One of the most encouraging trends in cancer research and oncology statistics is the steady increase in the number of cancer survivors. The latest figures estimate a remarkable 18.6 million cancer survivors in the United States as of January this year, with this number expected to surpass 22 million in the next decade.
Another positive note in this data concerns the length of time of survivorship, as 70% of cancer survivors have lived at least five years post-diagnosis, and 49% of this group were diagnosed over ten years ago.
Several reasons impact the growing number of cancer survivors, including the growth and aging of our population, as well as advances in cancer detection and treatment. While encouraging, these numbers also signal some potential challenges that the oncology workforce may face in the near future. A Viewpoint recently published in JAMA Oncology outlines some of the anticipated challenges and opportunities that may impact cancer care in light of the growing number of cancer survivors.
Indeed, cancer survivors require care, which can pose a significant burden on the oncology workforce. While those with new diagnoses may remain in active treatment, even long-term cancer survivors likely seek more frequent screening than their counterparts without a history of cancer. Further, as screening and treatment approaches improve, the complexity of cancer care may also increase, requiring a more specialized and highly trained workforce to care for the growing number of cancer survivors.

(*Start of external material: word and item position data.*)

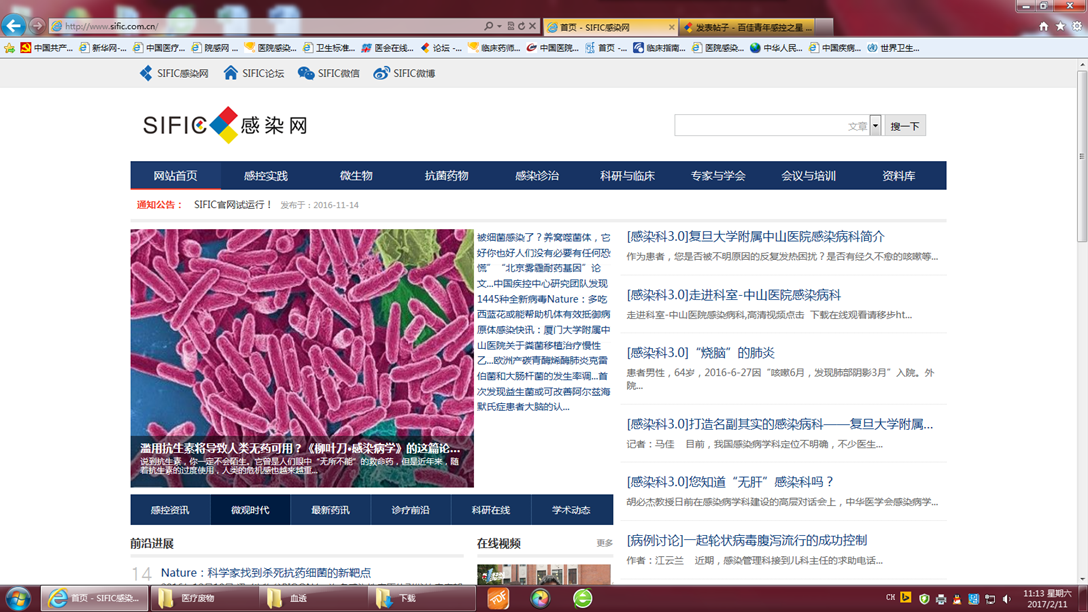Open the 文章 search type dropdown
1088x612 pixels.
(x=875, y=124)
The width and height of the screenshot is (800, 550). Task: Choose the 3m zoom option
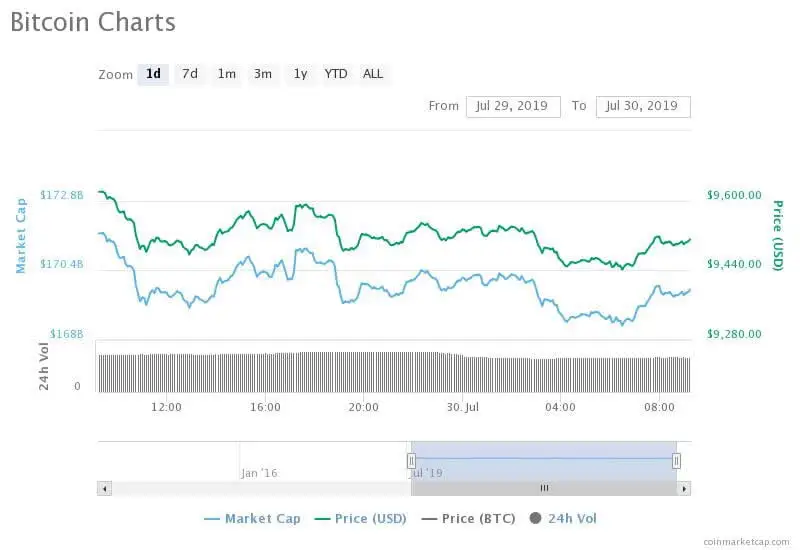pyautogui.click(x=263, y=74)
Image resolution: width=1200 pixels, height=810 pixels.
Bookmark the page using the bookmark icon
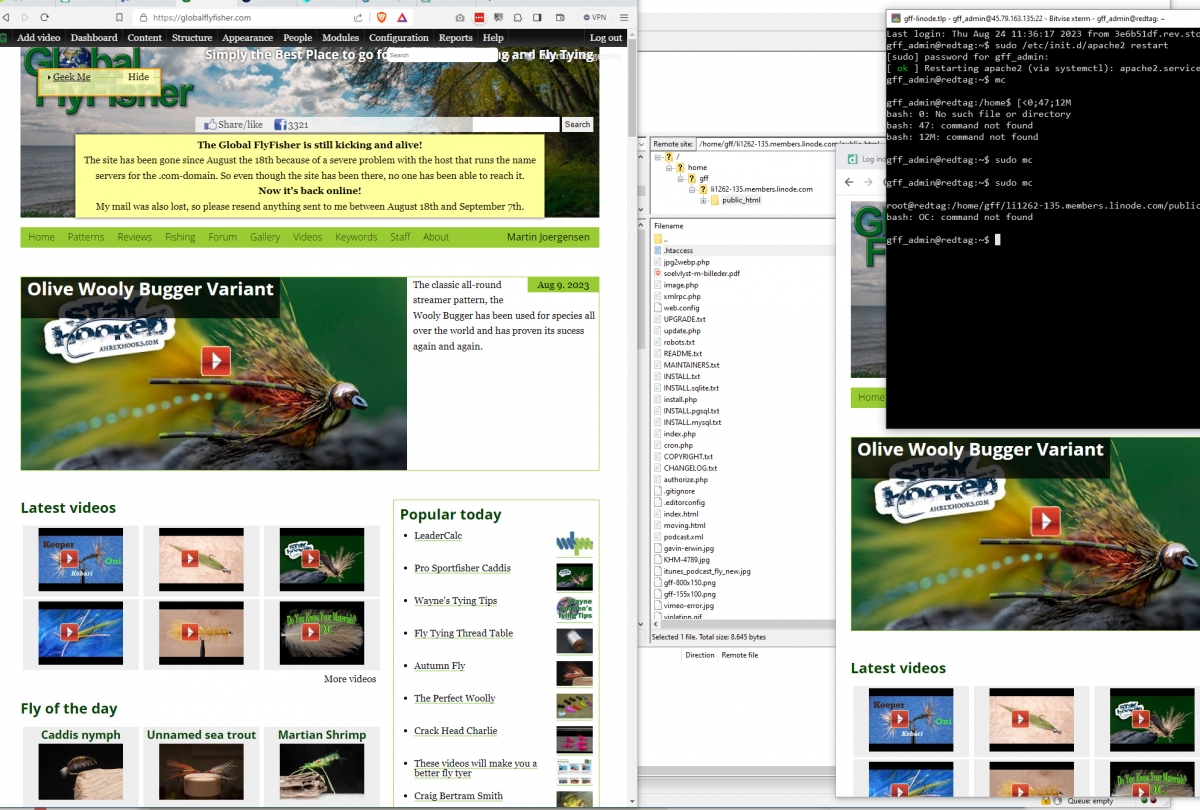[120, 18]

The article notes several negative implications that could arise if we do not adequately prepare for the changing landscape of cancer care needs, including a rapidly expanding gap between the number of cancer survivors requiring medical care and the number of oncology specialists available. Further, the slower speed and quality of cancer care resulting from a lack of specialized clinicians could directly impact quality of life and survival among cancer survivors. Rural and underserved populations will likely experience disproportionate shortages of specialized cancer care providers. Importantly, a negative impact of downstream cancer research could also arise, compromising progress towards developing novel cancer treatments.
The authors suggest a wide breadth to mitigate concerns arising from the growing population of cancer survivors. One suggestion made by these authors entails modifying practice norms to treat the increasing number of patients requiring specialized care more efficiently, not by requiring doctors to work longer hours. Some of the activities noted for potential optimization include reducing administrative tasks, improving electronic health record use, and better staff support.
The article advocates for a holistic approach to ensure that cancer patients in the United States receive comprehensive, efficient, safe, and effective healthcare, especially with the anticipated increase in patients. Successfully addressing these concerns will necessitate collaboration among various stakeholders, including payers, the government, and private health systems.